Read on to understand why segmentation is important for growth and the types of market segmentation to use to maximize the benefits for your business.
Free eBook: How to drive profits with customer segmentation
The benefits of market segmentation
Companies who properly segment their market enjoy significant advantages. According to a study by Bain & Company, 81% of executives found that segmentation was crucial for growing profits. Bain also found that organizations with great market segmentation strategies enjoyed a 10% higher profit than companies whose segmentation wasn’t as effective over a 5-year period.
Other benefits include:
- Stronger marketing messages: You no longer have to be generic and vague – you can speak directly to a specific group of people in ways they can relate to, because you understand their characteristics, wants, and needs.
- Targeted digital advertising: Market segmentation helps you understand and define your audience’s characteristics, so you can direct your online marketing efforts to specific ages, locations, buying habits, interests etc.
- Developing effective marketing strategies: Knowing your target audience gives you a head start about what methods, tactics and solutions they will be most responsive to.
- Better response rates and lower acquisition costs: will result from creating your marketing communications both in ad messaging and advanced targeting on digital platforms like Facebook and Google using your segmentation.
- Attracting the right customers: targeted, clear, and direct messaging attracts the people you want to buy from you.
- Increasing brand loyalty: when customers feel understood, uniquely well served, and trusting, they are more likely to stick with your brand.
- Differentiating your brand from the competition: More specific, personal messaging makes your brand stand out.
- Identifying niche markets: segmentation can uncover not only underserved markets, but also new ways of serving existing markets – opportunities which can be used to grow your brand.
- Staying on message: As segmentation is so linear, it’s easy to stay on track with your marketing strategies, and not get distracted into less effective areas.
- Driving growth: You can encourage customers to buy from you again, or trade up from a lower-priced product or service.
- Enhanced profits: Different customers have different disposable incomes; prices can be set according to how much they are willing to spend. Knowing this can ensure you don’t oversell (or undersell) yourself.
- Product development: You’ll be able to design new products and services with the needs of your customers top of mind, and develop different products that cater to your different customer base areas.
Companies like American Express, Mercedes Benz, and Best Buy have all used segmentation strategies to increase sales, build better products, and engage better with their prospects and customers.
The basics of segmentation in marketing
Understanding segmentation starts with learning about the various ways you can segment your market as well as different types of market segmentation. There are four primary categories of segmentation, illustrated below.

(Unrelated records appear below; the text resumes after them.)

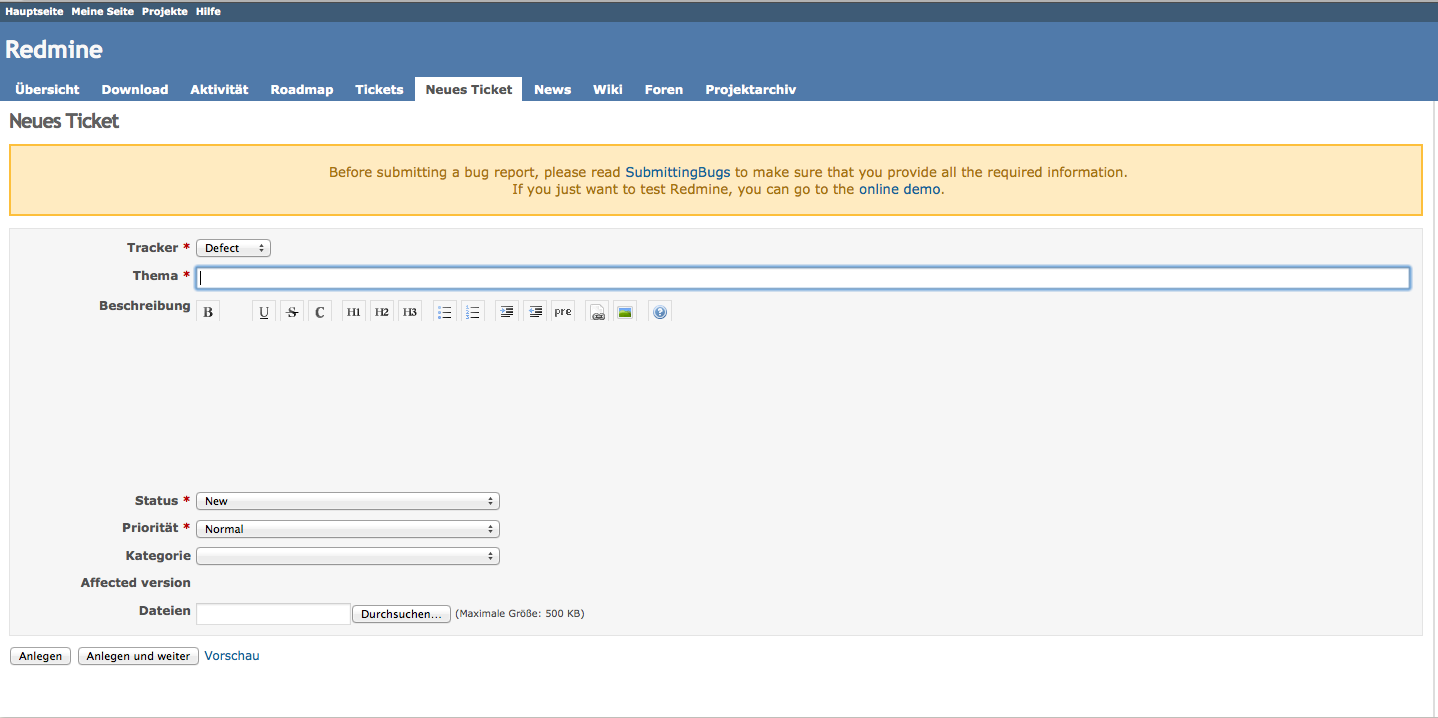Open the Wiki tab
This screenshot has height=718, width=1438.
pos(607,89)
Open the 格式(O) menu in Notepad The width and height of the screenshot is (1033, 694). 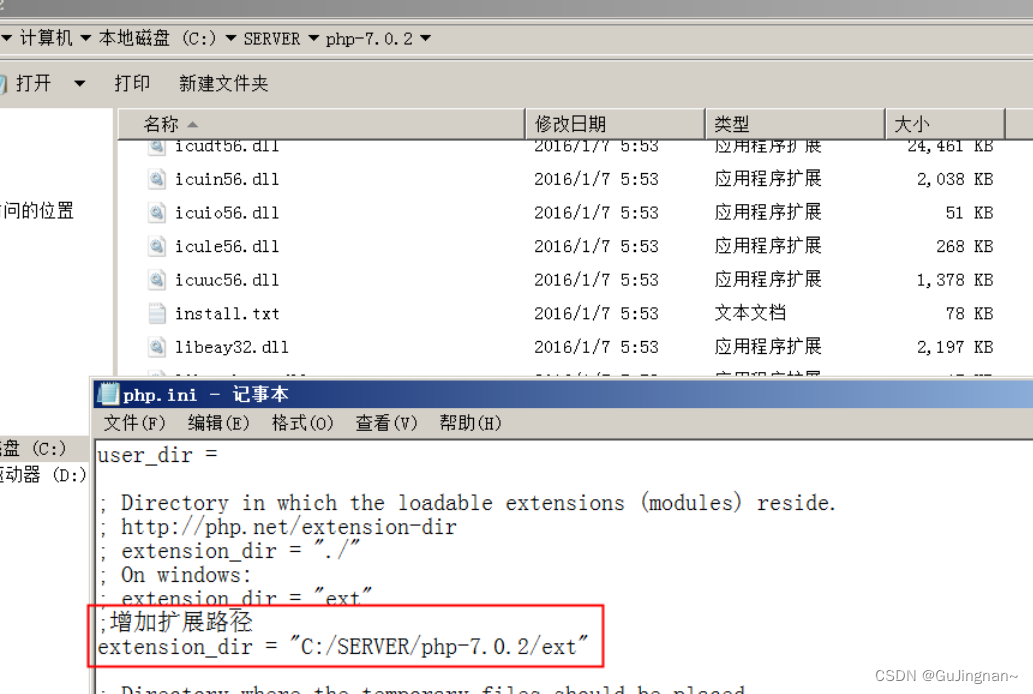pyautogui.click(x=302, y=423)
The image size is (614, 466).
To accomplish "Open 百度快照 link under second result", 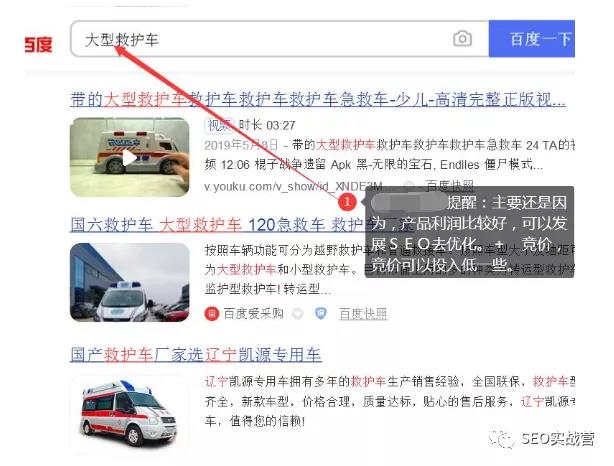I will coord(363,314).
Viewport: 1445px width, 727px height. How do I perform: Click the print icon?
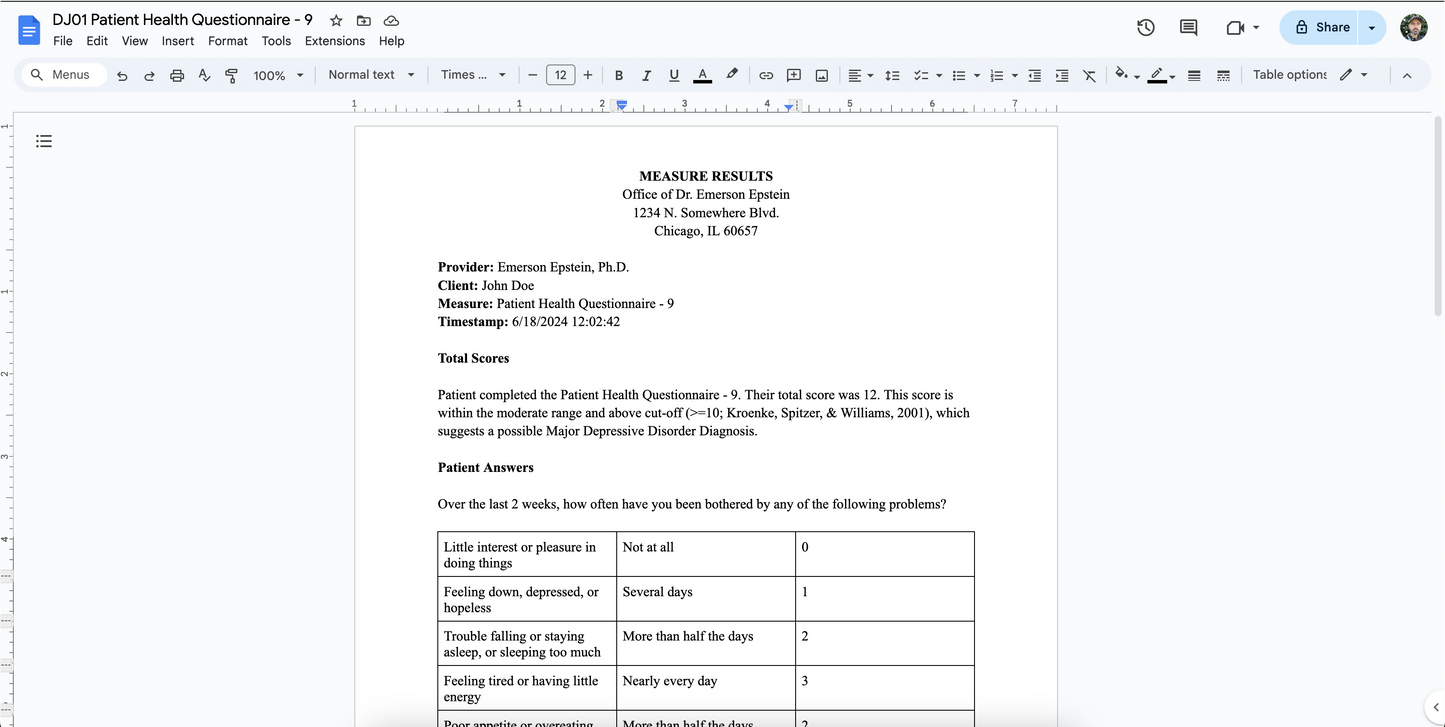click(x=177, y=75)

Demographic (B2C) | Firmographic (B2B) | Psychographic (B2B/B2C) | Behavioral (B2B/B2C) | |
---|---|---|---|---|
Definition | Classification based on individual attributes | Classification based on company or organization attributes | Classification based on behaviors like product usage, technology laggards, etc. | |
Examples | Geography Gender Education Level Income Level | Industry Location Number of Employees Revenue | Lifestyle Personality Traits Values Opinions | |
Decision Criteria | You are a smaller business or you are running your first project | You are a smaller business or you are running your first project< | You want to target customers based on values or lifestyle< | You want to target customers based on purchase behaviors |
Difficulty | Simpler | Simpler | More advanced | More advanced |
Types of market segmentation
With segmentation and targeting, you want to understand how your market will respond in a given situation, like what causes people to purchase your products. In many cases, a predictive model may be incorporated into the study so that you can group individuals within identified segments based on specific answers to survey questions.
Demographic segmentation
Demographic segmentation sorts a market by elements such as age, education, household income, marital status, family size, race, gender, occupation, and nationality. The demographic approach is one of the simplest and most commonly used types of market segmentation because the products and services we buy, how we use those products, and how much we are willing to spend on them is most often based on demographic factors. It’s also seen as a simple method of predicting future behavior, because target audiences with similar characteristics often behave in similar ways.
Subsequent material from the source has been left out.